BEGIN Records for the exercise

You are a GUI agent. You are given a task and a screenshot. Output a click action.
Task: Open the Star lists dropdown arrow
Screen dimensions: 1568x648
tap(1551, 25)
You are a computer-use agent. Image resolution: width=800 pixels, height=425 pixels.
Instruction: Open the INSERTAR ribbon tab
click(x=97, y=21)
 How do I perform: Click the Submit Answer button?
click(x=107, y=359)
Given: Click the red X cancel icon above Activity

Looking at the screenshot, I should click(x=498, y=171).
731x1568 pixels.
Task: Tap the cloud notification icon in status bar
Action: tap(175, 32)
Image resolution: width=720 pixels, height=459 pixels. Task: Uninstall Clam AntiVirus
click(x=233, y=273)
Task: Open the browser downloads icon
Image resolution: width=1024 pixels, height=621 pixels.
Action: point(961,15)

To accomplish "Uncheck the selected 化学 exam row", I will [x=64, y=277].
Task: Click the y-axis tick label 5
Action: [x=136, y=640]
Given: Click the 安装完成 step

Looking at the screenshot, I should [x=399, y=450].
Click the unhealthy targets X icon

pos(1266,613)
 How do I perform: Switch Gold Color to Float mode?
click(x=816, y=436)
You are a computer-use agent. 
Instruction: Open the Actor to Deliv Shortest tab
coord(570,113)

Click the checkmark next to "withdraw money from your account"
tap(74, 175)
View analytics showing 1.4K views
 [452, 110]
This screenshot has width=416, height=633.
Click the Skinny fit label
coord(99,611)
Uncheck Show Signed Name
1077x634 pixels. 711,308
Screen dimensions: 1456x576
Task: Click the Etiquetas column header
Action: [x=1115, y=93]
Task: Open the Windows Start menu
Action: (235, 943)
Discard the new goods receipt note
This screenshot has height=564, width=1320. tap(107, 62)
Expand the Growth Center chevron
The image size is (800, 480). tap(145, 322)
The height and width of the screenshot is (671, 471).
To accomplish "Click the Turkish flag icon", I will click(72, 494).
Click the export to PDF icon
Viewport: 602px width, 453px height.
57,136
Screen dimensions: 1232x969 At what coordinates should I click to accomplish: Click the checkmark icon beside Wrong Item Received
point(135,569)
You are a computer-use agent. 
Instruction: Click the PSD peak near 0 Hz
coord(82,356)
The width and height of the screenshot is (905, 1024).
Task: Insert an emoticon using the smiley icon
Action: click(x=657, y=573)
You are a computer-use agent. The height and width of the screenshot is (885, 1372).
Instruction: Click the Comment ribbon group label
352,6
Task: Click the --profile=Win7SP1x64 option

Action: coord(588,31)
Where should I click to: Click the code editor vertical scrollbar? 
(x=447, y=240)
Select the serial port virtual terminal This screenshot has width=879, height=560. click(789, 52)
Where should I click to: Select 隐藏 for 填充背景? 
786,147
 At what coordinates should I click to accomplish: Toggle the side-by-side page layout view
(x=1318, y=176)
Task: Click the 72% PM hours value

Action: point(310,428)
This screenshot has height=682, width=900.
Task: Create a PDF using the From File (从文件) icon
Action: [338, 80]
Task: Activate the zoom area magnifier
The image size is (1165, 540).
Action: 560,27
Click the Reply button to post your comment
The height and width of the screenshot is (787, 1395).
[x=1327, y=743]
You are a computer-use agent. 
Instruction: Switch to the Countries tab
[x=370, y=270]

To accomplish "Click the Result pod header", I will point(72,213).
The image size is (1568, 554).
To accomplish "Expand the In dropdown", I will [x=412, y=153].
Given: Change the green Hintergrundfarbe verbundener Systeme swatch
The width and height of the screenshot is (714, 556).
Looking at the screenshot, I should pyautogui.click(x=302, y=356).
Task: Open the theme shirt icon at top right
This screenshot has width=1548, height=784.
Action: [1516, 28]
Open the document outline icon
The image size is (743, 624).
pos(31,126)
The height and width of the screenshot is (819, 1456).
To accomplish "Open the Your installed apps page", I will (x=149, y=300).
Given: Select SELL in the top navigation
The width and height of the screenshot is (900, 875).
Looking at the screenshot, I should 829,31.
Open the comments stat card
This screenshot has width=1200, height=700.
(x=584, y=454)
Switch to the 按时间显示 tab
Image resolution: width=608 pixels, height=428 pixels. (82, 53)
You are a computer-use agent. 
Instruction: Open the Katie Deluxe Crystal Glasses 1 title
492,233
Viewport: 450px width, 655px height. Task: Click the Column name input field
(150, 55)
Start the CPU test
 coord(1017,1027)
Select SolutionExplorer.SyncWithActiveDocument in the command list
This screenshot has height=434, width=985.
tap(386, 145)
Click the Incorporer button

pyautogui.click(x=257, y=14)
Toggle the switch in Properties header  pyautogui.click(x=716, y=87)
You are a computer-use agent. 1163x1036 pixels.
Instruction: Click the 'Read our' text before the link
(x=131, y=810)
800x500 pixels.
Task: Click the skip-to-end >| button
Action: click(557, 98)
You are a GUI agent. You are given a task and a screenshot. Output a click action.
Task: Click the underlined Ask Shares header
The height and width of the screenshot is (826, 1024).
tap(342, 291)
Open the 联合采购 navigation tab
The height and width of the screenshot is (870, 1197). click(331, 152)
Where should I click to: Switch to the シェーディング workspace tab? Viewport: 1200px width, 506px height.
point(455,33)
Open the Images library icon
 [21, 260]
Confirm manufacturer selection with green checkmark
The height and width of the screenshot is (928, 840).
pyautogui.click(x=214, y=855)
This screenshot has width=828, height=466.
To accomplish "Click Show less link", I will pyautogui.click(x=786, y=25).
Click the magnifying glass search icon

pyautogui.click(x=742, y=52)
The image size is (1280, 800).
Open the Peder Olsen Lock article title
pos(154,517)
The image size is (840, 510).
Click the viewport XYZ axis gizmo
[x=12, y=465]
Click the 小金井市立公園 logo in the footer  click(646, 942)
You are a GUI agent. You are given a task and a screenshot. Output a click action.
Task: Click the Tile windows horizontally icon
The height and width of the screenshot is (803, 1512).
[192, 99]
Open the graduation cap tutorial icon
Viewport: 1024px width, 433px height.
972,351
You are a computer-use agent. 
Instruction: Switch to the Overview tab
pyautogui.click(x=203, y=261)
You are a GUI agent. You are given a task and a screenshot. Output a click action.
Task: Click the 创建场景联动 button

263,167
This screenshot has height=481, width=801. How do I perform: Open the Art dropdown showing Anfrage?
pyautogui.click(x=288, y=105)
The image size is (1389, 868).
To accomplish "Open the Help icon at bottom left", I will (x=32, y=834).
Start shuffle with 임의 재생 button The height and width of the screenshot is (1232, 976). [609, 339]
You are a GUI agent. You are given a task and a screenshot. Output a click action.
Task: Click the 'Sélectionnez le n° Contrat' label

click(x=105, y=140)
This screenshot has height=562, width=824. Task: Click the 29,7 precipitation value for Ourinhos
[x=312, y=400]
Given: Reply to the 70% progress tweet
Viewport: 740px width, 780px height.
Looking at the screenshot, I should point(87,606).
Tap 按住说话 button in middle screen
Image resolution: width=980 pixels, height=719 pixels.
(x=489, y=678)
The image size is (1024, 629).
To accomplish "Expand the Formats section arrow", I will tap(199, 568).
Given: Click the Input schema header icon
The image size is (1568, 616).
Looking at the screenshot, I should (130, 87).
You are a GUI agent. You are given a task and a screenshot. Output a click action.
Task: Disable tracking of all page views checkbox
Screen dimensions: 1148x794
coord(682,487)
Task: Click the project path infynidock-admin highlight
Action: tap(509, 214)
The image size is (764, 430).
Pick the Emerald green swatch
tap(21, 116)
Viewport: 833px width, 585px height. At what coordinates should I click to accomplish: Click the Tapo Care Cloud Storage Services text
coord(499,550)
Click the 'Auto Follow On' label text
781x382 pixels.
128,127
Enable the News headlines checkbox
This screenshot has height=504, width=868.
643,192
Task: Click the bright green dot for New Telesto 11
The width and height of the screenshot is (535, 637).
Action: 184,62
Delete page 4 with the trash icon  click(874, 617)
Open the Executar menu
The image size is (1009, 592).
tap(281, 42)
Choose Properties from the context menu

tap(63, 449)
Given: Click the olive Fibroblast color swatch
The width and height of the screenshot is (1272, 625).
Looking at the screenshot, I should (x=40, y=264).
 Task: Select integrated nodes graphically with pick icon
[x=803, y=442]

END Records for the exercise

**Exercise**. Check each line above for the string "arrow" and return those that contain it.

**Result of this task**.
Task: Open the Star lists dropdown arrow
To accomplish "Expand the Formats section arrow", I will tap(199, 568).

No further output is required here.